Task description: Collect every line of the data below that contains the word "will", and copy those lines in full. Case counts.

** Begin Materials provided **

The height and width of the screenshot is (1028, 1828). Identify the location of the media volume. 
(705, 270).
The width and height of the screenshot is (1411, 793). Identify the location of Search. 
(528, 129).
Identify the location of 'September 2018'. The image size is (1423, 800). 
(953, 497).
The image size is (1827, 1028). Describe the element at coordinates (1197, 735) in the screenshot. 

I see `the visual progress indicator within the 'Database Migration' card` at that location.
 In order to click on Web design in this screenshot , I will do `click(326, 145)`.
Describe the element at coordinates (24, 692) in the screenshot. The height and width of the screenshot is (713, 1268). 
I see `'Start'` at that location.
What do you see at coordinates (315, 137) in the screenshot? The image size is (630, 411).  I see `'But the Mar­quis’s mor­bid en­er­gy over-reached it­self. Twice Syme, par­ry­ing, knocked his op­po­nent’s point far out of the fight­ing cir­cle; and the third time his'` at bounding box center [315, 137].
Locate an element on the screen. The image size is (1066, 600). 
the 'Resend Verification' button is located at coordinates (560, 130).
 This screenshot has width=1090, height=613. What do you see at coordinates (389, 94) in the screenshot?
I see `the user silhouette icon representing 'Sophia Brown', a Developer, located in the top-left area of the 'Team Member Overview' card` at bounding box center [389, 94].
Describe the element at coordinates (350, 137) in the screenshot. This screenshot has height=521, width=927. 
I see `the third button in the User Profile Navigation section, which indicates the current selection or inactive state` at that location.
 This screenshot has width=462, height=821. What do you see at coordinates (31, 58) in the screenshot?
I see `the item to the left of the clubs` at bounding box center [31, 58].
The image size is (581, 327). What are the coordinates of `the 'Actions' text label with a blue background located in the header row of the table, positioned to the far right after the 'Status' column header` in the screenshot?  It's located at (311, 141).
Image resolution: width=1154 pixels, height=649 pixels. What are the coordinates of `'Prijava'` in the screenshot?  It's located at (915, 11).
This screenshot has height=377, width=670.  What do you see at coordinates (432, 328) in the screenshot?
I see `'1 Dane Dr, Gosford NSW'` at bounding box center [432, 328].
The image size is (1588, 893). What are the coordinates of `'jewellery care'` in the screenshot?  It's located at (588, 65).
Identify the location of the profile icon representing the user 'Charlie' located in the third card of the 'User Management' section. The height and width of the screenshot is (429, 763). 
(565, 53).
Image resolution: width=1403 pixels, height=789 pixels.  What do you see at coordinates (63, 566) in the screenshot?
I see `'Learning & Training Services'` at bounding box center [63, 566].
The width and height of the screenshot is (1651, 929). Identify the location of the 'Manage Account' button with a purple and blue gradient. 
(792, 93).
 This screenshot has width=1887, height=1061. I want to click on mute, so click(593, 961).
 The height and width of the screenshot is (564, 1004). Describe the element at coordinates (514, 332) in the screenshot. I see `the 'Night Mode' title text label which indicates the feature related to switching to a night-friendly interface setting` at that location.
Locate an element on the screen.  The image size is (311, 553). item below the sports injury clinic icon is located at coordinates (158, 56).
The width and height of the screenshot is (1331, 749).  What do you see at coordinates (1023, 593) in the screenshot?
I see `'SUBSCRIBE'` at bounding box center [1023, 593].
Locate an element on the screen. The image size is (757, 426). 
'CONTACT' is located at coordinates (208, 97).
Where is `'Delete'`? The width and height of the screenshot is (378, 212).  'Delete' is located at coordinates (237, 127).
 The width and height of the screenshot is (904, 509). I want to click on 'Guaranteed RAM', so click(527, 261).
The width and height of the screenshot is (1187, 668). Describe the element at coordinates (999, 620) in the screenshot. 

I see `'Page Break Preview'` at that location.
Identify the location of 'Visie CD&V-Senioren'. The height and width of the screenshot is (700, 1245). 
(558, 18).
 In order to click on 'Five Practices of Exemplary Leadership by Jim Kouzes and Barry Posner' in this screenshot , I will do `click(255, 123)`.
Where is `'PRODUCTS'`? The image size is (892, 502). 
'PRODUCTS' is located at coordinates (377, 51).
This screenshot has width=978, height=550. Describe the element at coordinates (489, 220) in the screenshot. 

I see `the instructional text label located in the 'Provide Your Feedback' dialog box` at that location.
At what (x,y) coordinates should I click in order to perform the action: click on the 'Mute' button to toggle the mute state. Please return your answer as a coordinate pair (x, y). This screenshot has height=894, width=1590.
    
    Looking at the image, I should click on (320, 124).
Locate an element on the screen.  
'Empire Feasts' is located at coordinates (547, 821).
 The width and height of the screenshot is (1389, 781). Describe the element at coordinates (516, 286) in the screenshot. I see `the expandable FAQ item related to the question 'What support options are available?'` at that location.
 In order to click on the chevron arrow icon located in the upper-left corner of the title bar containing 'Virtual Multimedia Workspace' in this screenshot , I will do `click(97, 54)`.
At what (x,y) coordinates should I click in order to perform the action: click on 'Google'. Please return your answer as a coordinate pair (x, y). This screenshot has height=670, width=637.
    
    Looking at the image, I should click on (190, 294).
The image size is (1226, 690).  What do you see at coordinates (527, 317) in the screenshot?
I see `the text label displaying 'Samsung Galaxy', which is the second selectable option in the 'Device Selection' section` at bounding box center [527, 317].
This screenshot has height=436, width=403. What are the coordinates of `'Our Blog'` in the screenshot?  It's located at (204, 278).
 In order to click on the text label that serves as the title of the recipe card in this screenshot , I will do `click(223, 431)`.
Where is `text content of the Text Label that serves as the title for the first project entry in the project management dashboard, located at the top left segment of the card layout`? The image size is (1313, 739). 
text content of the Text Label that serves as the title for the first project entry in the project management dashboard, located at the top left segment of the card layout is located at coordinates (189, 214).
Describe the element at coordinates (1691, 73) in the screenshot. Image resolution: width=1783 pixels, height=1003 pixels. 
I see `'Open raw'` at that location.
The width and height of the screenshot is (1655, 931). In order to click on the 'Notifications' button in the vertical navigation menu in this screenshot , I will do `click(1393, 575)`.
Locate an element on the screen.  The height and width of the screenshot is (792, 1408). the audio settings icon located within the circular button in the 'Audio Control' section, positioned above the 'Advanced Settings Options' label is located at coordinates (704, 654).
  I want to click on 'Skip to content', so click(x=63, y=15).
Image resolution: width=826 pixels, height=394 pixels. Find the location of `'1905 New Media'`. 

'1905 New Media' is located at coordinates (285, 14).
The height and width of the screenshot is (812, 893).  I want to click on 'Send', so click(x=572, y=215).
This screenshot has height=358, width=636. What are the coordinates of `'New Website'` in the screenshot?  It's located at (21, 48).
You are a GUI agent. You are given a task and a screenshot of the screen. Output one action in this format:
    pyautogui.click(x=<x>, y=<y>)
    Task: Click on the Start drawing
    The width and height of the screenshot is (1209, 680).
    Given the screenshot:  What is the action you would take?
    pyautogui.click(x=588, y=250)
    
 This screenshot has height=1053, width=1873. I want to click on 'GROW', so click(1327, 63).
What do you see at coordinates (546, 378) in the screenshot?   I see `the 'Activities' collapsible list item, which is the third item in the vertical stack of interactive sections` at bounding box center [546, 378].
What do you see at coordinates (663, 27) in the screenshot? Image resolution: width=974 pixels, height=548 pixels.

** End Materials provided **

Completed task:
 In order to click on Web design in this screenshot , I will do `click(326, 145)`.
 In order to click on 'Five Practices of Exemplary Leadership by Jim Kouzes and Barry Posner' in this screenshot , I will do `click(255, 123)`.
 In order to click on the chevron arrow icon located in the upper-left corner of the title bar containing 'Virtual Multimedia Workspace' in this screenshot , I will do `click(97, 54)`.
 In order to click on the text label that serves as the title of the recipe card in this screenshot , I will do `click(223, 431)`.
The width and height of the screenshot is (1655, 931). In order to click on the 'Notifications' button in the vertical navigation menu in this screenshot , I will do `click(1393, 575)`.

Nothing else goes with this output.